Out of the 22 people who made voluntary submissions, only a single witness was ever invited to provide oral evidence. An overwhelming 99.3% of the SU community therefore did not even bother to engage with the Commission at all, meaning that its report does not reflect the “lived experiences” of 99.3% of SU students and staff members.

Once it became clear that less than 0.7% of students were at all concerned with the Khampepe Commission’s investigation, she turned to the university management to provide her with more “witnesses” and “evidence.” By Khampepe’s own admission, this additional material was hand-picked by Rector Wim de Villiers and his management team.

Instead of community members volunteering out of genuine concern, “the university provided a list of suggested witnesses, including students and members of staff and management, who in its view could provide relevant evidence.” Based on the sweeping findings made equating Afrikaans with racism, the intention of this additional “evidence” was clearly to lead the Commission towards a predetermined outcome.

Yet, even despite management’s attempt to manufacture more “witnesses,” Khampepe ended up interviewing a grand total of only 47 people – 46 of whom did not voluntarily come forward out of concern with the Commission’s work, but on the instruction of their bosses in university management. Some of the interviewees were even members of management themselves.
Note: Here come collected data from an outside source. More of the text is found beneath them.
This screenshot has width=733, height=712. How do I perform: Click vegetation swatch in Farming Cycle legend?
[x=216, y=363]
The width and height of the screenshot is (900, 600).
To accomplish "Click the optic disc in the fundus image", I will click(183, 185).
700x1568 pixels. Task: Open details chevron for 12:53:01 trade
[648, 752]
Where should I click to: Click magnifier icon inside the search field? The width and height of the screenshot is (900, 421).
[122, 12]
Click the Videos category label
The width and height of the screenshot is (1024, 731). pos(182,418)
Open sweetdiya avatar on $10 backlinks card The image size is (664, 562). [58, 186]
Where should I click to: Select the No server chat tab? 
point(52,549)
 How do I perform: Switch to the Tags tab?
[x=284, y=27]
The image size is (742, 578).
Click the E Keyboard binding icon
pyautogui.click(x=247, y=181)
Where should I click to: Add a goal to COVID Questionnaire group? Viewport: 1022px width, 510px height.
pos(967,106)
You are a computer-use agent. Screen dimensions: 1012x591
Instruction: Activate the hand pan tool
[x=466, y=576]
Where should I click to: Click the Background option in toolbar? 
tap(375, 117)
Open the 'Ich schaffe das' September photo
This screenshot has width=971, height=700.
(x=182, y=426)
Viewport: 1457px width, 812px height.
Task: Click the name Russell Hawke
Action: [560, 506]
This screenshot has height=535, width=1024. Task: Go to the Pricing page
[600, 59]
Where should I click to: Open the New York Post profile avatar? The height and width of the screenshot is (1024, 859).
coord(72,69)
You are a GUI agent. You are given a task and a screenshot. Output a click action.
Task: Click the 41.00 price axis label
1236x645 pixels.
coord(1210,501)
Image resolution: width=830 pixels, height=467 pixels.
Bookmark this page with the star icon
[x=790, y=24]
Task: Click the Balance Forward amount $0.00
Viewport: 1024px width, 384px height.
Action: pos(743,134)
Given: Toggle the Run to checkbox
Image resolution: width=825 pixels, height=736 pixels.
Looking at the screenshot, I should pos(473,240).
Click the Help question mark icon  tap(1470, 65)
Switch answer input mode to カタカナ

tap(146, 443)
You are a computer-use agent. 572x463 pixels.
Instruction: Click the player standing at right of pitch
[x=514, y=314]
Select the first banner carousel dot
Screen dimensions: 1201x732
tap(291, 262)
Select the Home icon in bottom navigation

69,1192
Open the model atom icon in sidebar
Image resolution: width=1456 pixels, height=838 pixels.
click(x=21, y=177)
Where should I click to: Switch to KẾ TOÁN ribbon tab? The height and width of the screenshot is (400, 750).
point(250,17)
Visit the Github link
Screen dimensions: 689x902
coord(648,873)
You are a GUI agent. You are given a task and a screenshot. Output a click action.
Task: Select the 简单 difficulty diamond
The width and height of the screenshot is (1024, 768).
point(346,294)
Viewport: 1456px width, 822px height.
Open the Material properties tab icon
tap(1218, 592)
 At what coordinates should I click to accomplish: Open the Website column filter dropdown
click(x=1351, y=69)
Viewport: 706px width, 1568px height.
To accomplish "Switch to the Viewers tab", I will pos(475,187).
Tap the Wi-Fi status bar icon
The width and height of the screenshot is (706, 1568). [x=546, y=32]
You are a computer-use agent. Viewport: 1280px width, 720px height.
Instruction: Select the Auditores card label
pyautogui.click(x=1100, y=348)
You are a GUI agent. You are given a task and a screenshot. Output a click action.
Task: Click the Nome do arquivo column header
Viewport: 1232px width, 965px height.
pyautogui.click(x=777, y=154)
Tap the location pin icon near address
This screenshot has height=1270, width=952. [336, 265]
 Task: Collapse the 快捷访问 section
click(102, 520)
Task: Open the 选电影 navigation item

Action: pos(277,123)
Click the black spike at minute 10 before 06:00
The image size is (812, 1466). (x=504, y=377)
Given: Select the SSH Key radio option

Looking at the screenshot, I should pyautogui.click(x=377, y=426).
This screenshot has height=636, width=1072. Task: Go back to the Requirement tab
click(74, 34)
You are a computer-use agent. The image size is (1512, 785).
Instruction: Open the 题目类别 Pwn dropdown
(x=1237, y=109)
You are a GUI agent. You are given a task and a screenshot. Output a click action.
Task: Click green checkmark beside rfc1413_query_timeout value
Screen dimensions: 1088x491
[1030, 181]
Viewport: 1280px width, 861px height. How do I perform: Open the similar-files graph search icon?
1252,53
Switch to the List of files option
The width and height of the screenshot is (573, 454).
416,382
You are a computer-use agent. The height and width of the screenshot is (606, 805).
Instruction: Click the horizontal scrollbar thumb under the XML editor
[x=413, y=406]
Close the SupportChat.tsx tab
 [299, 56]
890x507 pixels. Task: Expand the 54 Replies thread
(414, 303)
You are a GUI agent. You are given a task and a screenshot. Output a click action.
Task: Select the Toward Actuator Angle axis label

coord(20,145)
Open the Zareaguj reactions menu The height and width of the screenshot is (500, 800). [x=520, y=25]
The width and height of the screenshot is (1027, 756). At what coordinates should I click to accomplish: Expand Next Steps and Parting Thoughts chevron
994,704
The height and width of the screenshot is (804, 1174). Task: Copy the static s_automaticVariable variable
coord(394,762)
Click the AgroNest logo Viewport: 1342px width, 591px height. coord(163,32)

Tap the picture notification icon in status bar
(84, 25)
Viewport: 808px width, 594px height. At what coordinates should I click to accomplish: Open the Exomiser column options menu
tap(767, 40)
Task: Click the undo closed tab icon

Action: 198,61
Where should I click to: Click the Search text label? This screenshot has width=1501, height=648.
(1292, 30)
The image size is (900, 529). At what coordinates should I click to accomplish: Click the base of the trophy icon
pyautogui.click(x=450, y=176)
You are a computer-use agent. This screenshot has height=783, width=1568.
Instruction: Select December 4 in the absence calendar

They also fed the Commission with documents, apparently to ensure that it reaches the predetermined objective of equating Afrikaans with racism as a pretext to erase the language from the university.

The reality is that the Khampepe report and its predetermined hit job on Afrikaans does not come anywhere close to reflecting the “lived experience” of the SU community. Instead, it can safely be concluded that it heavily reflects the opinions and views of university management, which constitute less than 0.7% of the university population and who have long been engaged in an effort to eradicate an official indigenous language from all aspects of university life.

The revelation of the Commission’s shockingly shoddy work confirms the urgency of the legal challenge that the DA is putting together against its report, which seeks to scapegoat the seven million speakers of Afrikaans and abolish the constitutional right to mother-tongue education in a context where less than 0.7% of the student population were sufficiently concerned about the situation on campus to even engage with the Commission.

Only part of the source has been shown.